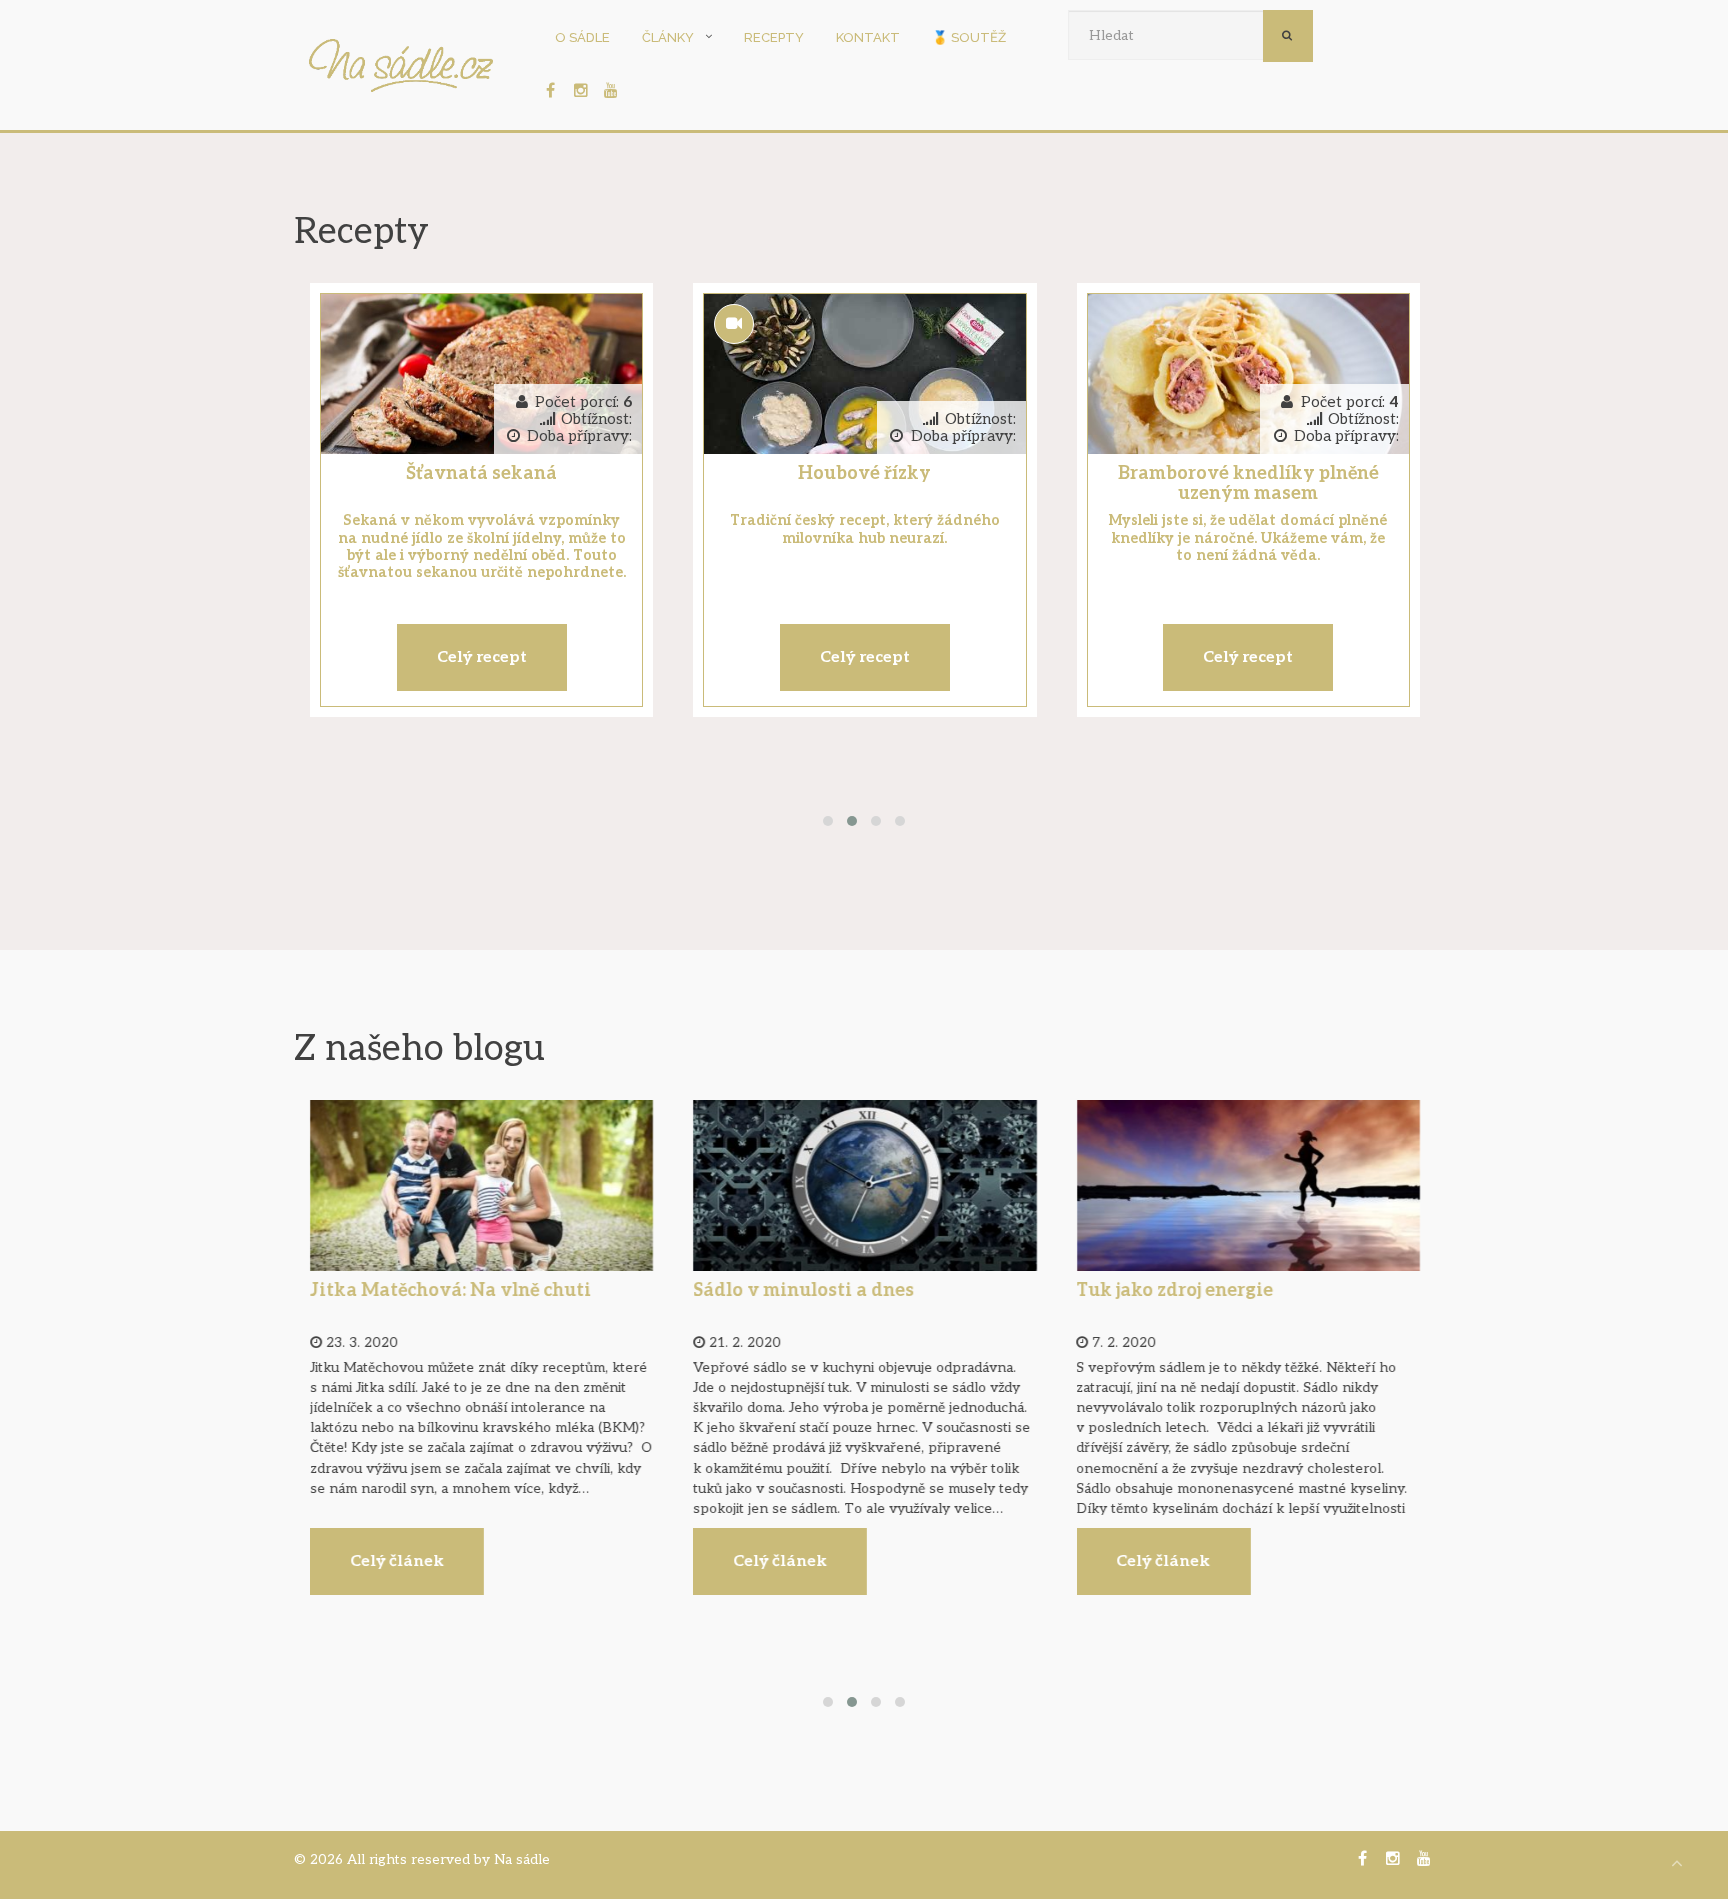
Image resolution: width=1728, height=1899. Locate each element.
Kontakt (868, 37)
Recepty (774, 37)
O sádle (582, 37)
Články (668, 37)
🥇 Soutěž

» **Exercise goal**: The listing above is to be written out again exactly, with its pictures omitted.

» **Exercise response**:
Image resolution: width=1728, height=1899. Locate each element.
Kontakt (868, 37)
Recepty (774, 37)
O sádle (582, 37)
Články (668, 37)
🥇 Soutěž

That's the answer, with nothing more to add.